Here, as before an altar, on each returning Friday the descendants of Abraham assemble to bewail their once mighty but now fallen nation. Proscribed by their Moslem masters, this is the nearest point of approach to which they are allowed to come, and even for a boon so humble Mohammedan cupidity demands an exorbitant sum. Unparalleled in their history, seldom have a people been treated with such unmitigated cruelty as the Jews. From the time of Adrian to the age of Constantine they were expelled from Jerusalem, and it was only by the clemency of the latter emperor that they were permitted to behold their native city from the neighboring hills; and it was by bribing the Roman guard that they at length gained admission to Jerusalem once a year, on the anniversary of its capture by Titus, to weep over the ruins of their fallen Temple. Though now suffered to dwell within the walls of the city, it is instant death to a Jew to cross the threshold of the sacred inclosure. From the beginning of the twelfth centuryit has been their custom to linger around these ancient stones and make their complaint to Jehovah.
JEWS’ PLACE OF WAILING.
It was two o’clock on a lovely Friday afternoon when, for the first time, I threaded the narrow streets leading to this mournful spot. About seventy men and women of all ages were engaged in their devotions. In their midst stood the high-priest, whose tall and majestic form distinguished him from those around him, and whose open and intelligent face was pale and sorrowful as he mingled his prayers and tearswith a people whose ruined fortunes he was powerless to retrieve. Accustomed to see him, attended by his two sons, walking thoughtfully the streets of what was once the imperial city of his fathers, I had become familiar with his noble bearing and with the calm expression of his Jewish countenance; but, moved by the reflections of his own powerful mind, and touched with sympathy by the scene before him, he lifted up his voice and wept.

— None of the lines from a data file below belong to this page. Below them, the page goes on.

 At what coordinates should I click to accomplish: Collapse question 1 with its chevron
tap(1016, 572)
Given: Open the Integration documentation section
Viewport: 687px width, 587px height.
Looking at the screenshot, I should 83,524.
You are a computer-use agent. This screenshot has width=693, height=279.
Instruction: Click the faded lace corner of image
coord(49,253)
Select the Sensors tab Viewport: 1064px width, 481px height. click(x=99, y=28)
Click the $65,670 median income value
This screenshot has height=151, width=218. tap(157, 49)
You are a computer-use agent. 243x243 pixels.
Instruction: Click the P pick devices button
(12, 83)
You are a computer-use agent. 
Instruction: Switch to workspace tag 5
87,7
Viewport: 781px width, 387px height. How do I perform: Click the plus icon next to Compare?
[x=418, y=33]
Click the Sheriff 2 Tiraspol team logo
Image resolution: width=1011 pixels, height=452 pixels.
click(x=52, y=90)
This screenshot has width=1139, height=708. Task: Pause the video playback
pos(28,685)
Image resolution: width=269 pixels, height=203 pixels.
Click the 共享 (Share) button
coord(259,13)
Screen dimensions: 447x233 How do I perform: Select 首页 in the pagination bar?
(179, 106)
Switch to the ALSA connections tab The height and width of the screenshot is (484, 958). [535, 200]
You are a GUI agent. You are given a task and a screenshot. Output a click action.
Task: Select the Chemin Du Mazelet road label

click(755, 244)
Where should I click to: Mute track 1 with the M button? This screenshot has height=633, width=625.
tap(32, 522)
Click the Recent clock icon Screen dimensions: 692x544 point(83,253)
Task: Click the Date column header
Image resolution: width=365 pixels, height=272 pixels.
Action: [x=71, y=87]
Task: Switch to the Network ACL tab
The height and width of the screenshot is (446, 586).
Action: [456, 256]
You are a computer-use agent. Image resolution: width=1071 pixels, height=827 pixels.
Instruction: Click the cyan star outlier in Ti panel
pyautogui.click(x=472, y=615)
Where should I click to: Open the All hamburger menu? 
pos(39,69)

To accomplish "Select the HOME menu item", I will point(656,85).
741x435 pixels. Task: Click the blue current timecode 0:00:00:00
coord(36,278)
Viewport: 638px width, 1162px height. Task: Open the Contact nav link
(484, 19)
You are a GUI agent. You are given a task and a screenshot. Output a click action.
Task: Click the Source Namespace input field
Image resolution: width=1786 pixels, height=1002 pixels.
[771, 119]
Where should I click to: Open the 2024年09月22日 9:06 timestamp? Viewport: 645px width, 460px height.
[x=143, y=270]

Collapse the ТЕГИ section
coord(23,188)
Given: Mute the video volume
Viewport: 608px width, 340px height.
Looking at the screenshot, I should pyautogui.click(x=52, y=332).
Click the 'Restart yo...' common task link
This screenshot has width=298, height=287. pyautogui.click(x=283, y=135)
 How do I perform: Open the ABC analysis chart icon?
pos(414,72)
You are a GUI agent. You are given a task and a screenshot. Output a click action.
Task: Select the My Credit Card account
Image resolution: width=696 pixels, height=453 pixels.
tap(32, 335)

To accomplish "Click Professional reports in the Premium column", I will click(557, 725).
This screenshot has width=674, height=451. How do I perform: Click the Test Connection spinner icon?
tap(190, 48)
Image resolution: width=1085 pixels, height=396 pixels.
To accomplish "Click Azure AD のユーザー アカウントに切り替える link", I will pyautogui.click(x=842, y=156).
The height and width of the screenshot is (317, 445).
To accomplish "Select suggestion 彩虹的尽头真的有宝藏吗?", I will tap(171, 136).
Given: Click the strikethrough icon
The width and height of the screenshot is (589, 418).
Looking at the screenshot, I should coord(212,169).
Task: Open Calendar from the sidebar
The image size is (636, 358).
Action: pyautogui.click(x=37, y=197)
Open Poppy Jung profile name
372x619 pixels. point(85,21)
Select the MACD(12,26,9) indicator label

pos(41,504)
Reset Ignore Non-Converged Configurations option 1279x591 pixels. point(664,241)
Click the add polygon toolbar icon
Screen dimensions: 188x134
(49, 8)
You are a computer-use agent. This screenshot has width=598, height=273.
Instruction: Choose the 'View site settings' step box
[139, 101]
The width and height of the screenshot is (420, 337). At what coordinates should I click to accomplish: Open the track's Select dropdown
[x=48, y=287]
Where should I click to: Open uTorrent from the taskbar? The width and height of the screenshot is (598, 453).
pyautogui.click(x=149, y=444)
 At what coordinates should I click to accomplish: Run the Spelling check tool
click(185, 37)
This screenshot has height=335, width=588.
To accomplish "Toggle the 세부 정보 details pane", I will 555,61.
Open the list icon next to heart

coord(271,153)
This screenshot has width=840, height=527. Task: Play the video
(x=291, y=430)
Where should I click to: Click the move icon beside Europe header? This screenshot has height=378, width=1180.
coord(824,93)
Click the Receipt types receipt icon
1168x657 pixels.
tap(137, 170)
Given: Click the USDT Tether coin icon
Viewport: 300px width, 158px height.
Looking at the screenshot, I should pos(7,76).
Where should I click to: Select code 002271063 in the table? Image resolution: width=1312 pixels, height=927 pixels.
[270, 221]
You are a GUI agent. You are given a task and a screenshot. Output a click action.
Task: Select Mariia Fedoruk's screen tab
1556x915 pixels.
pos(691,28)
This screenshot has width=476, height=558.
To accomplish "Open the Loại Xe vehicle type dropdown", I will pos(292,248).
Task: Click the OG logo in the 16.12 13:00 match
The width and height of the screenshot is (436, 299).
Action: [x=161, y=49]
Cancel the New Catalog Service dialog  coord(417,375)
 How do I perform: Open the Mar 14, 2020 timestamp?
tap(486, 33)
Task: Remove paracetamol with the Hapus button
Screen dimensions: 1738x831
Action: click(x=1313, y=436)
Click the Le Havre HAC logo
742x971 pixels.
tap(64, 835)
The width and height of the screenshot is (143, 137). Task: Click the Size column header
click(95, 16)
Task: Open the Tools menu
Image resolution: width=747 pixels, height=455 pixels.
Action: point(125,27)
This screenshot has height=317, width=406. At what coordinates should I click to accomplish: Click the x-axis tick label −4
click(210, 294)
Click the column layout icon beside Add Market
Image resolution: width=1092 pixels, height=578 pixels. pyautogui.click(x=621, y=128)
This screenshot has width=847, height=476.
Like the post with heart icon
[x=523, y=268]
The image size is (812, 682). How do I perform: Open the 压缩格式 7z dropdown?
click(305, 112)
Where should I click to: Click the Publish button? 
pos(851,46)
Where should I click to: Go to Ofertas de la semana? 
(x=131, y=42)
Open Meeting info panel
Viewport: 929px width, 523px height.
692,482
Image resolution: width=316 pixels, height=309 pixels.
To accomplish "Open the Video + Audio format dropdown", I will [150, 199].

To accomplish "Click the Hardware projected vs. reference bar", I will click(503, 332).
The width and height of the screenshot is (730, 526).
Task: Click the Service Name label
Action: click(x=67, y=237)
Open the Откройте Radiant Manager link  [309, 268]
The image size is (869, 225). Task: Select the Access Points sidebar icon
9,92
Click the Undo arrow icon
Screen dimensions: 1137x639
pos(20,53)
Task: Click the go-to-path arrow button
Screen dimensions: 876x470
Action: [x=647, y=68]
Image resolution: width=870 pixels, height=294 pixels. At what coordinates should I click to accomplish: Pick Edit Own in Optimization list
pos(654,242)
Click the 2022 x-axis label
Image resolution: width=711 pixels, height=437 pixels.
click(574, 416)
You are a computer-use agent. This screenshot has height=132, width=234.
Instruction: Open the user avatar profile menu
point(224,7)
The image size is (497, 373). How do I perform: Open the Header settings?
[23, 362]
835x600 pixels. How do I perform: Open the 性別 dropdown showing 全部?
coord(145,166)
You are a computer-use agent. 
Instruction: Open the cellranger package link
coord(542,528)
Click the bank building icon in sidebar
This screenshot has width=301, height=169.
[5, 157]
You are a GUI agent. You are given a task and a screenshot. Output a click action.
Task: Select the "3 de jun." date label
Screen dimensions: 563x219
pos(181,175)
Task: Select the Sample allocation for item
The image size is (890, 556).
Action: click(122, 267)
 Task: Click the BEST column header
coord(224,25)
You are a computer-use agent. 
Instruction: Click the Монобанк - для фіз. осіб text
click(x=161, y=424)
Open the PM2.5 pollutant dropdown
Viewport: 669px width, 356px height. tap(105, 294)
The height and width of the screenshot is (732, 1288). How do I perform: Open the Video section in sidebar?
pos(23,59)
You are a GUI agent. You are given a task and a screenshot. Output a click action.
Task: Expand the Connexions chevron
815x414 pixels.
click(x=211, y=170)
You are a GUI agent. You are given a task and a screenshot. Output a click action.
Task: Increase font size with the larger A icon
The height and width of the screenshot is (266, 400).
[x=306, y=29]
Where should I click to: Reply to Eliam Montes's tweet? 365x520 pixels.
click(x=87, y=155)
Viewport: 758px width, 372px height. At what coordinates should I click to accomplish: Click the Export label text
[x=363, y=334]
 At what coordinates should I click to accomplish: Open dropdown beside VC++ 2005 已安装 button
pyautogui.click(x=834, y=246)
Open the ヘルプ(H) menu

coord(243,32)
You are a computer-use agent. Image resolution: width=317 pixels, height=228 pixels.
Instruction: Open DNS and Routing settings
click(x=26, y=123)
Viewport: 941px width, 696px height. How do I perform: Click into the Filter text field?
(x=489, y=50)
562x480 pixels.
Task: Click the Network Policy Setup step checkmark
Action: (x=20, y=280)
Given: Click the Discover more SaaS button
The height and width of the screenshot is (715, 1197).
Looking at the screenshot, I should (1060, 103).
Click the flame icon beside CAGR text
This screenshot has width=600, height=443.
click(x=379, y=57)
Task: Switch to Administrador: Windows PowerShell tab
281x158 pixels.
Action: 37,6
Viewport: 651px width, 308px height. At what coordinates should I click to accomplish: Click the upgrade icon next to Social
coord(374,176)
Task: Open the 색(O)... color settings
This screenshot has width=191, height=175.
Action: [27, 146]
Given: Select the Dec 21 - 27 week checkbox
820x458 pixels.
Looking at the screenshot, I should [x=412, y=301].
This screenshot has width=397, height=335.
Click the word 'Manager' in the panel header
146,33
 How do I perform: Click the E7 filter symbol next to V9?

Around him were groups of his people, some of whom were standing, some sitting, some kneeling, while others were lying prostrate upon the stone pavement. Here sat a group of Jewish matrons, whose black tresses time had whitened, weeping as if broken-hearted; there stood an old man, leaning, like the patriarch Jacob, upon his staff, reciting, with faltering voice, his complaint before the Lord. Nearer the wall were men in the prime of life, absorbed in their recitations from the Prophets; while along the whole length of the wall, with their sacred books resting against it, were men and women of all ages, reading, weeping, and ever and anon smiting their troubled breasts.